Historic names meet again

Heritage: Descendants of Union and Confederate generals at Battle of Gettysburg get together under friendly terms.

July 03, 1999|By David L. Greene | David L. Greene,SUN STAFF

The last meeting between Robert E. Lee and George Gordon Meade, on the Gettysburg battlefield in 1863, determined the course of American history.

Yesterday, they met again. Sort of.

Their great-great-grandsons -- both of them namesakes -- got together in Taneytown to rehearse for a radio play in which they portray the commanding generals in the Civil War's pivotal battle.

Their meeting wasn't as momentous as the one at Gettysburg. It was a bit awkward. After all, an athletic director from Maryland (Lee) and a biomedical engineer from Pittsburgh (Meade) don't have a lot in common.

Making small talk isn't easy when cameras are flashing and onlookers are scrutinizing every word to see whether there's some veiled apology to close a chapter of military history.

(For the record, neither man said, "I'm sorry that my great-great-granddad's troops killed your great-great-granddad's troops.")

The two men chatted about where they're from, what they do and how they ended up in Carroll County yesterday. No military talk. Nothing profound.
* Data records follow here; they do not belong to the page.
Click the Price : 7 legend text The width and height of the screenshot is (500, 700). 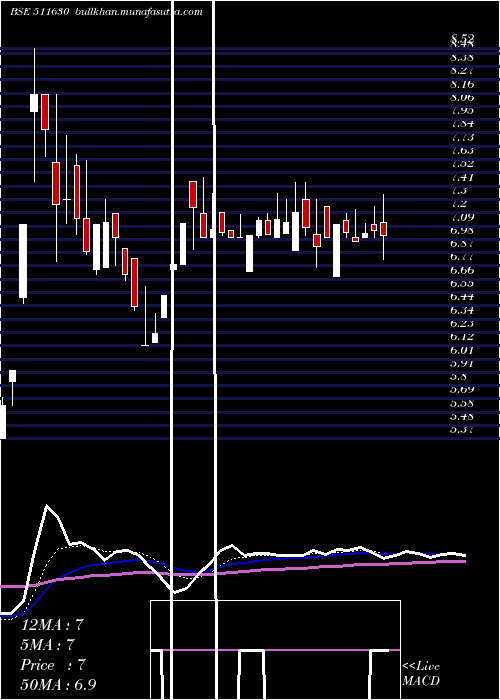(x=53, y=665)
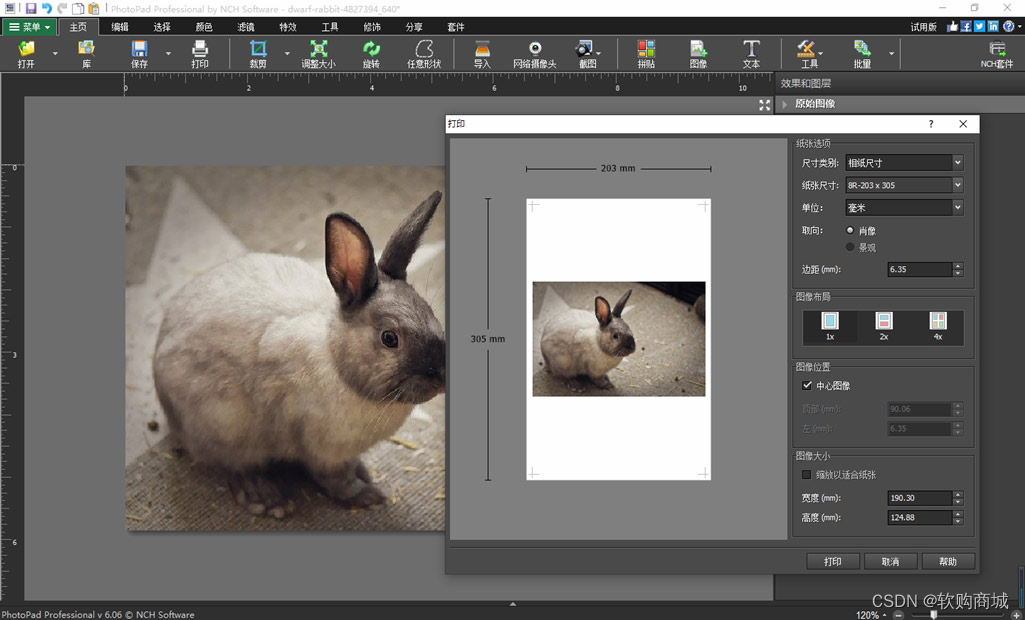Open the 特效 (Effects) tab
This screenshot has height=620, width=1025.
click(x=288, y=27)
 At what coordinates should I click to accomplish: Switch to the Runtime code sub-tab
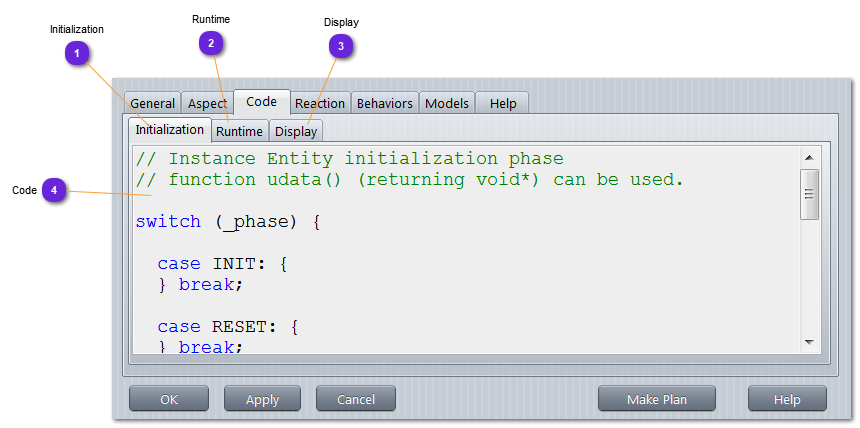239,131
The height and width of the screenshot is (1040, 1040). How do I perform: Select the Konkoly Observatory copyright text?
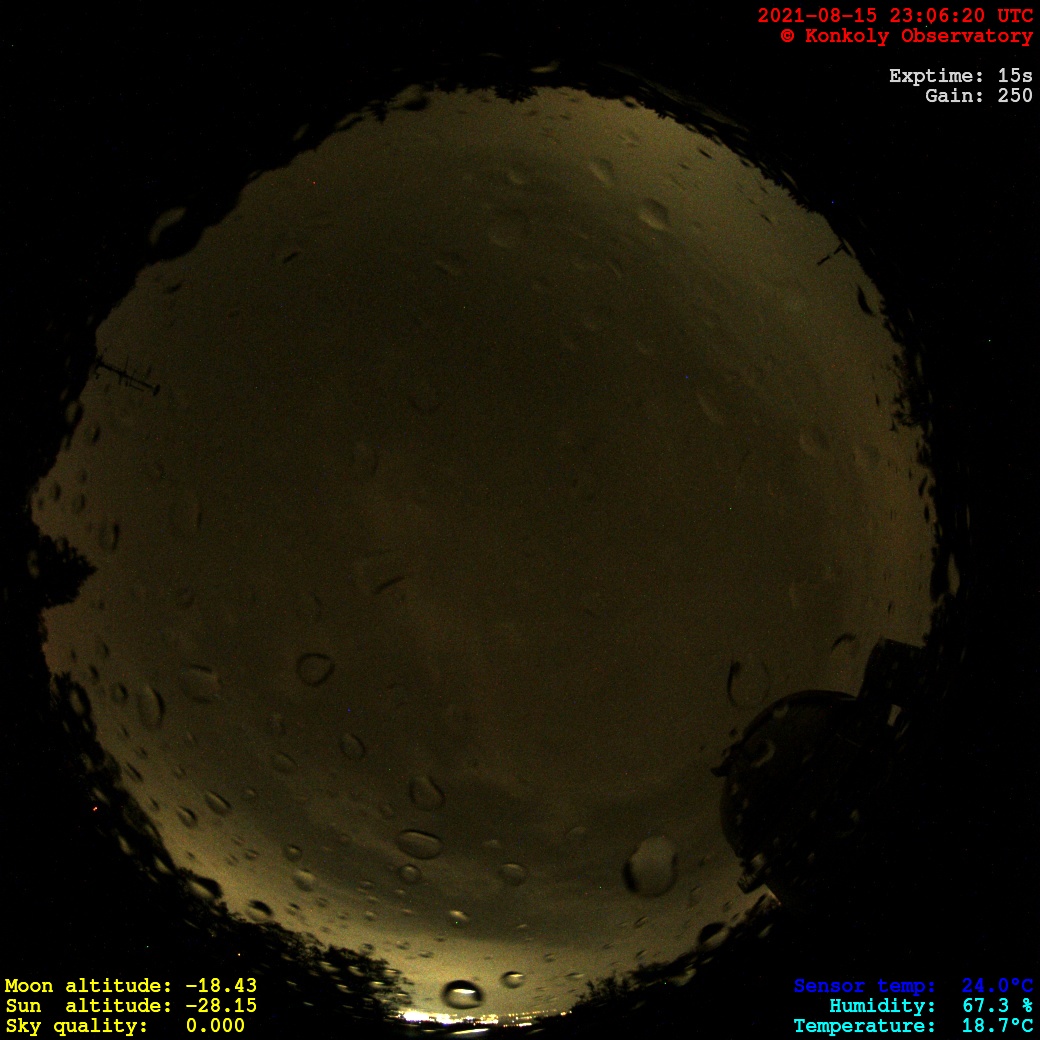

Just average guys who happen to have famous names, shooting the breeze.

There was still something significant in the meeting. Not only was it the first time descendants of the generals had met, but Taneytown played a small role in the Civil War as Meade's headquarters briefly. Some historians say it's the spot where he expected to fight his battle against Lee.

But on July 1, 1863, fighting broke out in Gettysburg, and the war shifted north. That ended all chances for a "Taneytown Address."

The two men played their great-great-grandfathers yesterday in a radio presentation, "Leaders at Gettysburg," that was to be performed in Gettysburg last night and aired live on WCBM-AM (680) radio in Baltimore.

The rehearsal took place at Antrim 1844, a stately plantation where portraits of the two generals hang, beside each other, in the dining room.

Lee and Meade don't consider themselves Civil War buffs. Both said they don't flaunt their famous lineage and don't see themselves living up to the generals.

Lee, 36, who coaches football, tennis and basketball at the Potomac School in McLean, Va., is 6 feet 4 inches tall, 4 inches taller than General Lee. Some of the performers yesterday were dressed in re-enactment garb, but Lee wore khakis, a white dress shirt and tie, and a digital sports watch.

He said he is impressed, in the reading he has done, that the general was so highly regarded despite losing the pivotal battle of the war.

Lee is unmarried and has no children, but he said a son would be named Robert E. Lee VI. "I will need to check with my wife," said Lee. "If she's up for it, it's worth keeping it going."

Meade, also 36, has decided to end the legacy, at least for a generation. Neither of his two sons is named George Gordon.

"The name is not a contemporary one," he said.

He said parts of the general that live on.

"I've got his nose," said Meade. "And he was notorious for his temper. I've got some of that."

Meade almost didn't have the general's name. There are family records that suggest he was a descendant of a cousin of Meade.

Meade's mother expected her fourth child to be a girl. When it was a boy, she called her husband from the hospital to think of a name for the birth certificate.

"He called back and said, `Well what do you think of the general,' " recalled Caroline Meade Curry, 74, who added that at the time she had forgotten about the historic connection.

"I said, `What general?' He said, `General George Gordon Meade.' I said, `Well that sounds good to me.' "

Lee is one of the first names that comes to mind when many think of the war. A line in yesterday's play reads: "While comparatively few people remember the name of the winning general, the world will never forget the loser."

It seems to hold true.

Lee said he can't pay for dinner without having the waitress pause at seeing the name on his credit card, then asking whether he happens to be a relative of the general.

Asked whether the same happens to him, Meade said, "Not usually."